Randy-Quick

Is a PM program sustainable?

Aug. 26, 2013
6 steps to get your preventive maintenance program started and stay proactive.

In brief:

  • One of the many counterintuitive realities of the maintenance world is that reactive maintenance costs so much more and is so much less effective at maintaining reliable, productive operations than proactive maintenance does.
  • There are leaps of faith necessary to get to the world of proactive maintenance, and it takes strong commitment at all levels in a plant to make those leaps.
  • The first ingredient is preventive maintenance in the general sense — “inspection to identify issues and deal with them, before they develop into actual losses.”

Even though most people in manufacturing and service industries are well aware of the concepts of preventive maintenance, many plants continue to perform maintenance in a mostly reactive “fix it when it breaks” mode. Sadly, some who have implemented PM strategies steadily fall back into these old ways, even after having seen the proactive nirvana of fixing things before they break.

SMRP Conference

Randy Quick, CMRP, engineering manager at Kerry Ingredients and Flavors, and John Crossan, CMRP, consultant, will present “Key Items in Successful, Sustaining Preventive Maintenance Implementations” at the Society for Maintenance & Reliability Professionals Annual Conference in Indianapolis on Oct. 16 at 1:15 PM. The presenters will describe, from their history of maintenance improvement implementations in more than 50 plants, what they have seen work, and not work, in achieving an effective, sustained preventive maintenance program. They will describe typical characteristics of successful and unsuccessful efforts and key essential success mechanisms. Learn more about the SMRP Conference.

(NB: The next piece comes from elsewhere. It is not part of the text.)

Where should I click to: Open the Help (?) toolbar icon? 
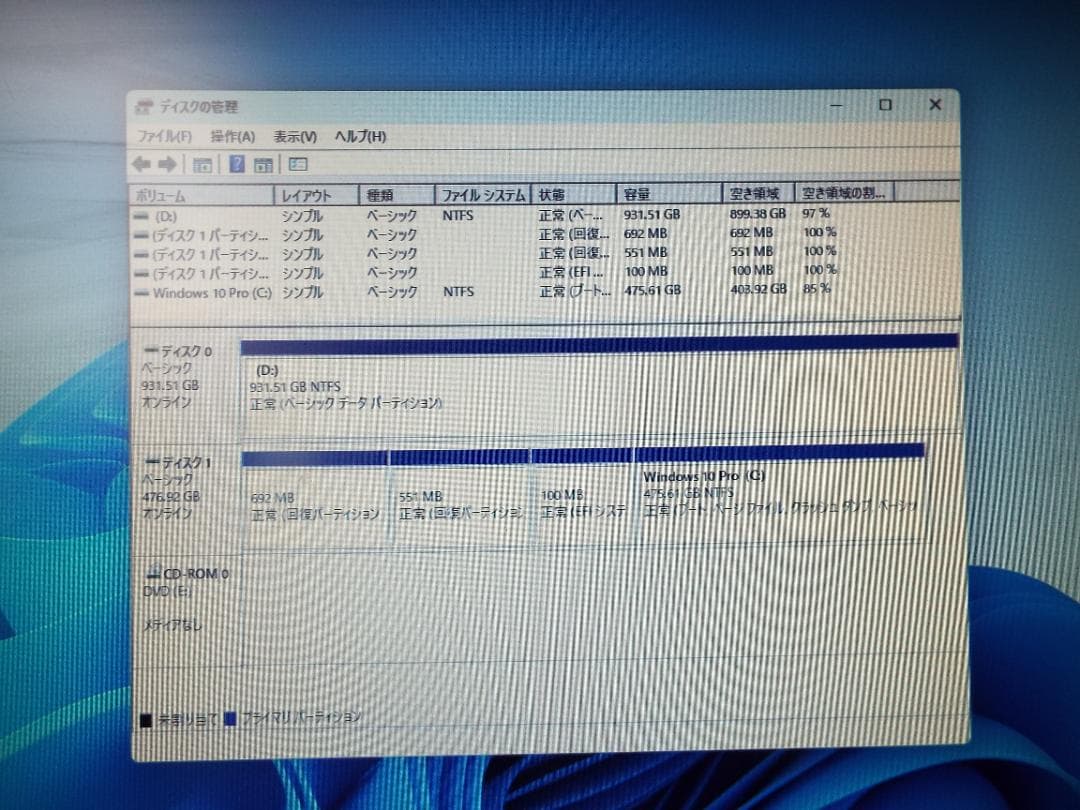236,163
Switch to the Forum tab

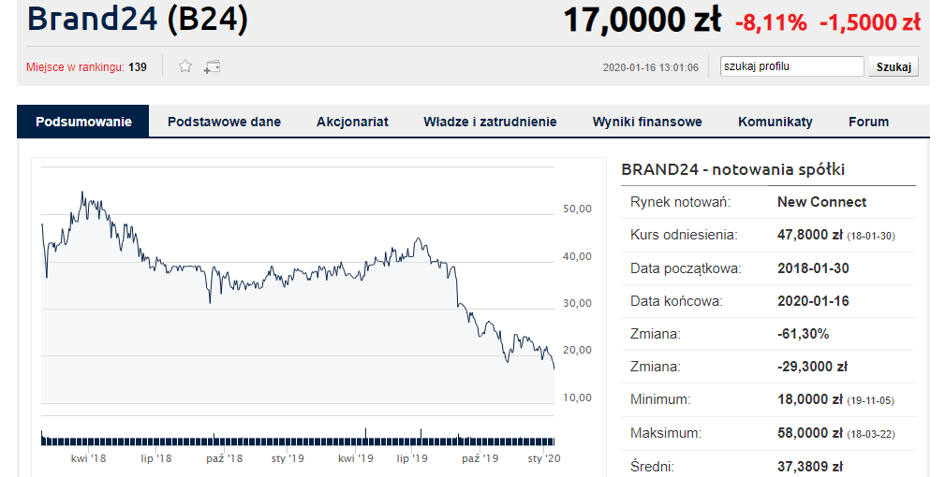point(868,122)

Surprising? Not really. The world of manufacturing still has, and probably always will have, daily pressures that tend to drive value for the immediate more than for the longer term. We just seem to need that sense of urgency.

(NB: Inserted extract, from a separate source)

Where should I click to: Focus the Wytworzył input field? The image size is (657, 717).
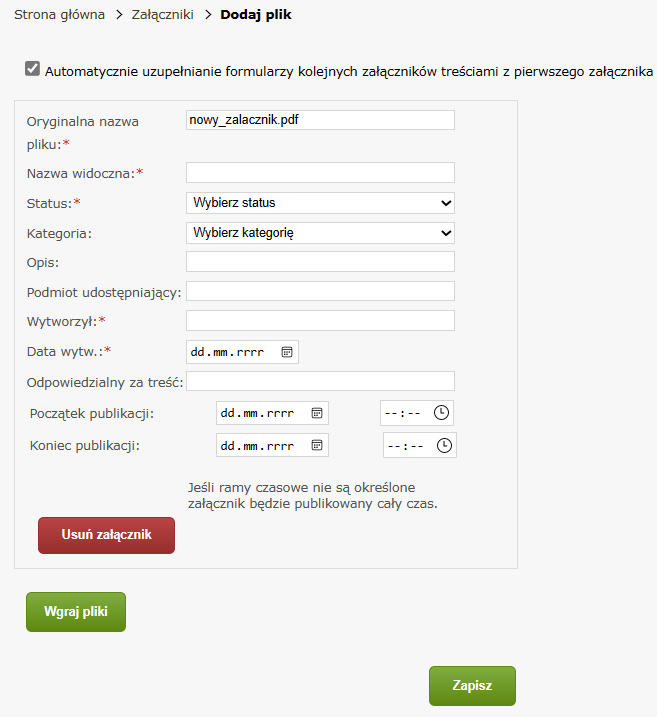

Talking to folks in reactive plants, they typically also understand the concept of preventive maintenance, but they just can’t see how it could fit into the way they normally operate. Many of the reasons are common:

  • “We just don’t have enough people or enough time to be able to get all that PM work done.”
  • “We’re just too busy doing what we need to be doing.”
  • “We live in the ‘real’ world.”

One of the many counterintuitive realities of the maintenance world is that reactive maintenance costs so much more and is so much less effective at maintaining reliable, productive operations than proactive maintenance does. It can be four to 10 times more costly. It takes four times longer. And, worst of all, the work usually has to be done over again the right way. And this says nothing about the cost of the lost production and all the associated risk and cost that goes with that.

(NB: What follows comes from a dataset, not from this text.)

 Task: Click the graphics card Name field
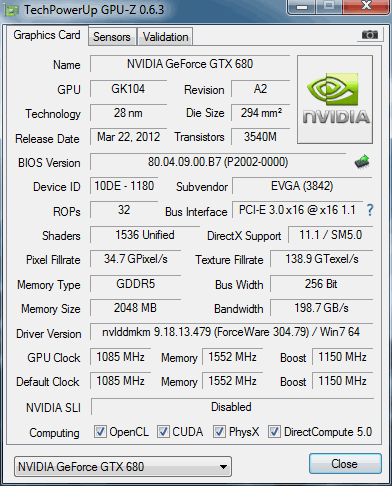pyautogui.click(x=190, y=64)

Truly, good maintenance takes time and money. Poor maintenance costs a lot more time and a lot more money.

There are leaps of faith necessary to get to the world of proactive maintenance, and it takes strong commitment at all levels in a plant to make those leaps. It’s even harder to stick with them when daily events and pressures are tearing away at the fiber of these commitments.

If we build it, things will get better. Equipment will be more reliable, and maintenance will be less costly. The first ingredient is preventive maintenance in the general sense — “inspection to identify issues and deal with them, before they develop into actual losses.”

The reactive world

If you haven’t been there lately, here are some typical characteristics of the reactive world:

  • Mechanics spend most of their time responding to trouble calls. Without effective PM inspections, the first sign of any equipment issue is usually something pretty serious, an equipment breakdown or a quality or performance problem. Plant-wide broadcast paging systems calling for mechanics used to drive us all crazy. Now the more subtle personal radios only annoy the mechanics carrying them. Things may seem a bit better, but they’re not really.
  • Operators automatically call for maintenance if they have issues. These may be equipment malfunctions or just simply an adjustment. Operators are not expected, encouraged, or trained to be self-sufficient or even to contribute. There is no structured operator involvement in eliminating issues or making improvement. “We tried letting them do it, but there were just too many problems.” But how hard did we try?
  • Repairs are made in a “fix and forget” mode. Permanent follow-up fixes to emergency repair work hardly ever occur, and, unless the event was pretty disastrous, there is no analysis or follow-up action to prevent future occurrences. Sadly, when the analysis does happen, it’s often focused on who’s to blame, rather than what went wrong.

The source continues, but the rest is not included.